START DATASET

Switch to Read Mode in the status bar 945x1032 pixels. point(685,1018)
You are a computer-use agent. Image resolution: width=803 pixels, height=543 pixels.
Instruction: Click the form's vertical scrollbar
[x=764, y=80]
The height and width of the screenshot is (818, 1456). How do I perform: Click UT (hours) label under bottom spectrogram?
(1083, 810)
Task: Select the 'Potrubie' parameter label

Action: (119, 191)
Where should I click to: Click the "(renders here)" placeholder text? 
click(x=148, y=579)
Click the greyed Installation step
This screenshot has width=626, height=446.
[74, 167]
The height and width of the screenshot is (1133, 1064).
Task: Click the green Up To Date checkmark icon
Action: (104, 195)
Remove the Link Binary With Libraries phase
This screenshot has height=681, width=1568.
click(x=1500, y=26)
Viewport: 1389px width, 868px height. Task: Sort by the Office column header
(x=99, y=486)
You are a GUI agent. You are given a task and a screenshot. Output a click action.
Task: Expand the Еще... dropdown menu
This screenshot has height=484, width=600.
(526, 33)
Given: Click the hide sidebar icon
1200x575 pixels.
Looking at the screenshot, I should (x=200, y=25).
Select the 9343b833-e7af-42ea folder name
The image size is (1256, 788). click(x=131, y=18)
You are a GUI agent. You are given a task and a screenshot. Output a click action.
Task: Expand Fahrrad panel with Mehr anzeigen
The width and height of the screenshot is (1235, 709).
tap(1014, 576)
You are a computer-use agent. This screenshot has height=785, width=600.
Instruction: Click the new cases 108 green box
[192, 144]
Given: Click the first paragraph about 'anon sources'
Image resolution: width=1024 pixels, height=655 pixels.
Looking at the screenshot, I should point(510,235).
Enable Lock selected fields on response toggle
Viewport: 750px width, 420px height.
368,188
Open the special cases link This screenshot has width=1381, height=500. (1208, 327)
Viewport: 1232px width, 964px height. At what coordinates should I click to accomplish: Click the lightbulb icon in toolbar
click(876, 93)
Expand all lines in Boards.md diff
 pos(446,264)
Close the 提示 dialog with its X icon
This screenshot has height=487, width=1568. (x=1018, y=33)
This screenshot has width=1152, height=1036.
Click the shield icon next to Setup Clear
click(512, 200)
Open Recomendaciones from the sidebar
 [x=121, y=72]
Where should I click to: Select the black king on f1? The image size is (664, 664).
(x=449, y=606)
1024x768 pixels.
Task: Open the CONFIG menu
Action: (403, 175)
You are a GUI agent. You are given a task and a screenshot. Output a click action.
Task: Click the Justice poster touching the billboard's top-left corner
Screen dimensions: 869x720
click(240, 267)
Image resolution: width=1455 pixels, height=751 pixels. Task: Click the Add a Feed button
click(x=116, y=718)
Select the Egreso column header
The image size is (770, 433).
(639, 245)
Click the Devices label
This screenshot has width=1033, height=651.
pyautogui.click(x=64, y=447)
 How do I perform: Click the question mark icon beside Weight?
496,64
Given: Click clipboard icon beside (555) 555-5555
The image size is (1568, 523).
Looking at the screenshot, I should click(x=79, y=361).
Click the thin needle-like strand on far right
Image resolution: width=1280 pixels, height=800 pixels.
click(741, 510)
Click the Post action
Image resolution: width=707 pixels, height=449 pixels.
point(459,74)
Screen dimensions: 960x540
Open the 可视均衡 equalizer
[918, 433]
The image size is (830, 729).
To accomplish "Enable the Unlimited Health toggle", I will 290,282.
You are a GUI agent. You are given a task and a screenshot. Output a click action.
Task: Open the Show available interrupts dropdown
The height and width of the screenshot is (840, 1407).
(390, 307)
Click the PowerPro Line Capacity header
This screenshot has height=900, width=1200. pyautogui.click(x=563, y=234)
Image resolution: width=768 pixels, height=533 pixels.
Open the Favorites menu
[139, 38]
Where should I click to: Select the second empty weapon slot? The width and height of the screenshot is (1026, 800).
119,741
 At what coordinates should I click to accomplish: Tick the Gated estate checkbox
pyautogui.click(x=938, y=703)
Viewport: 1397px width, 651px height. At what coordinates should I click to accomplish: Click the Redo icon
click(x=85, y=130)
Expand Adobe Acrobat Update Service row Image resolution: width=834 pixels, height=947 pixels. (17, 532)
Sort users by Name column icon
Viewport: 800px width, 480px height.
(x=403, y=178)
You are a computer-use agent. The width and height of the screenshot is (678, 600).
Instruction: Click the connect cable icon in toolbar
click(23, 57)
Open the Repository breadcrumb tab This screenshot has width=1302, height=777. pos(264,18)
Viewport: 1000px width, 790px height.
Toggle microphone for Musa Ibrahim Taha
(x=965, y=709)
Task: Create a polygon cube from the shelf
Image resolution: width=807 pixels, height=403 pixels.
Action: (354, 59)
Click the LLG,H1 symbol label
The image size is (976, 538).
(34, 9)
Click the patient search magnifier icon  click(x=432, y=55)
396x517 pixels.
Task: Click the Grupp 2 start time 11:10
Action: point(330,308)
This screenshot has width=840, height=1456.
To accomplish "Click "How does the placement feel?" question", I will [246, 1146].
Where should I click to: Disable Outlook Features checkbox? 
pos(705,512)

END DATASET

All of the entries above need to be set down again exactly.

# TASK SOLUTION
Switch to Read Mode in the status bar 945x1032 pixels. point(685,1018)
You are a computer-use agent. Image resolution: width=803 pixels, height=543 pixels.
Instruction: Click the form's vertical scrollbar
[x=764, y=80]
The height and width of the screenshot is (818, 1456). How do I perform: Click UT (hours) label under bottom spectrogram?
(1083, 810)
Task: Select the 'Potrubie' parameter label

Action: (119, 191)
Where should I click to: Click the "(renders here)" placeholder text? 
click(x=148, y=579)
Click the greyed Installation step
This screenshot has width=626, height=446.
[74, 167]
The height and width of the screenshot is (1133, 1064).
Task: Click the green Up To Date checkmark icon
Action: (104, 195)
Remove the Link Binary With Libraries phase
This screenshot has height=681, width=1568.
click(x=1500, y=26)
Viewport: 1389px width, 868px height. Task: Sort by the Office column header
(x=99, y=486)
You are a GUI agent. You are given a task and a screenshot. Output a click action.
Task: Expand the Еще... dropdown menu
This screenshot has height=484, width=600.
(526, 33)
Given: Click the hide sidebar icon
1200x575 pixels.
Looking at the screenshot, I should (x=200, y=25).
Select the 9343b833-e7af-42ea folder name
The image size is (1256, 788). click(x=131, y=18)
You are a GUI agent. You are given a task and a screenshot. Output a click action.
Task: Expand Fahrrad panel with Mehr anzeigen
The width and height of the screenshot is (1235, 709).
tap(1014, 576)
You are a computer-use agent. This screenshot has height=785, width=600.
Instruction: Click the new cases 108 green box
[192, 144]
Given: Click the first paragraph about 'anon sources'
Image resolution: width=1024 pixels, height=655 pixels.
Looking at the screenshot, I should point(510,235).
Enable Lock selected fields on response toggle
Viewport: 750px width, 420px height.
368,188
Open the special cases link This screenshot has width=1381, height=500. (1208, 327)
Viewport: 1232px width, 964px height. At what coordinates should I click to accomplish: Click the lightbulb icon in toolbar
click(876, 93)
Expand all lines in Boards.md diff
 pos(446,264)
Close the 提示 dialog with its X icon
This screenshot has height=487, width=1568. (x=1018, y=33)
This screenshot has width=1152, height=1036.
Click the shield icon next to Setup Clear
click(512, 200)
Open Recomendaciones from the sidebar
 [x=121, y=72]
Where should I click to: Select the black king on f1? The image size is (664, 664).
(x=449, y=606)
1024x768 pixels.
Task: Open the CONFIG menu
Action: (403, 175)
You are a GUI agent. You are given a task and a screenshot. Output a click action.
Task: Click the Justice poster touching the billboard's top-left corner
Screen dimensions: 869x720
click(240, 267)
Image resolution: width=1455 pixels, height=751 pixels. Task: Click the Add a Feed button
click(x=116, y=718)
Select the Egreso column header
The image size is (770, 433).
(639, 245)
Click the Devices label
This screenshot has width=1033, height=651.
pyautogui.click(x=64, y=447)
 How do I perform: Click the question mark icon beside Weight?
496,64
Given: Click clipboard icon beside (555) 555-5555
The image size is (1568, 523).
Looking at the screenshot, I should click(x=79, y=361).
Click the thin needle-like strand on far right
Image resolution: width=1280 pixels, height=800 pixels.
click(741, 510)
Click the Post action
Image resolution: width=707 pixels, height=449 pixels.
point(459,74)
Screen dimensions: 960x540
Open the 可视均衡 equalizer
[918, 433]
The image size is (830, 729).
To accomplish "Enable the Unlimited Health toggle", I will 290,282.
You are a GUI agent. You are given a task and a screenshot. Output a click action.
Task: Open the Show available interrupts dropdown
The height and width of the screenshot is (840, 1407).
(390, 307)
Click the PowerPro Line Capacity header
This screenshot has height=900, width=1200. pyautogui.click(x=563, y=234)
Image resolution: width=768 pixels, height=533 pixels.
Open the Favorites menu
[139, 38]
Where should I click to: Select the second empty weapon slot? The width and height of the screenshot is (1026, 800).
119,741
 At what coordinates should I click to accomplish: Tick the Gated estate checkbox
pyautogui.click(x=938, y=703)
Viewport: 1397px width, 651px height. At what coordinates should I click to accomplish: Click the Redo icon
click(x=85, y=130)
Expand Adobe Acrobat Update Service row Image resolution: width=834 pixels, height=947 pixels. (17, 532)
Sort users by Name column icon
Viewport: 800px width, 480px height.
(x=403, y=178)
You are a computer-use agent. The width and height of the screenshot is (678, 600).
Instruction: Click the connect cable icon in toolbar
click(23, 57)
Open the Repository breadcrumb tab This screenshot has width=1302, height=777. pos(264,18)
Viewport: 1000px width, 790px height.
Toggle microphone for Musa Ibrahim Taha
(x=965, y=709)
Task: Create a polygon cube from the shelf
Image resolution: width=807 pixels, height=403 pixels.
Action: (354, 59)
Click the LLG,H1 symbol label
The image size is (976, 538).
(34, 9)
Click the patient search magnifier icon  click(x=432, y=55)
396x517 pixels.
Task: Click the Grupp 2 start time 11:10
Action: point(330,308)
This screenshot has width=840, height=1456.
To accomplish "Click "How does the placement feel?" question", I will [246, 1146].
Where should I click to: Disable Outlook Features checkbox? 
pos(705,512)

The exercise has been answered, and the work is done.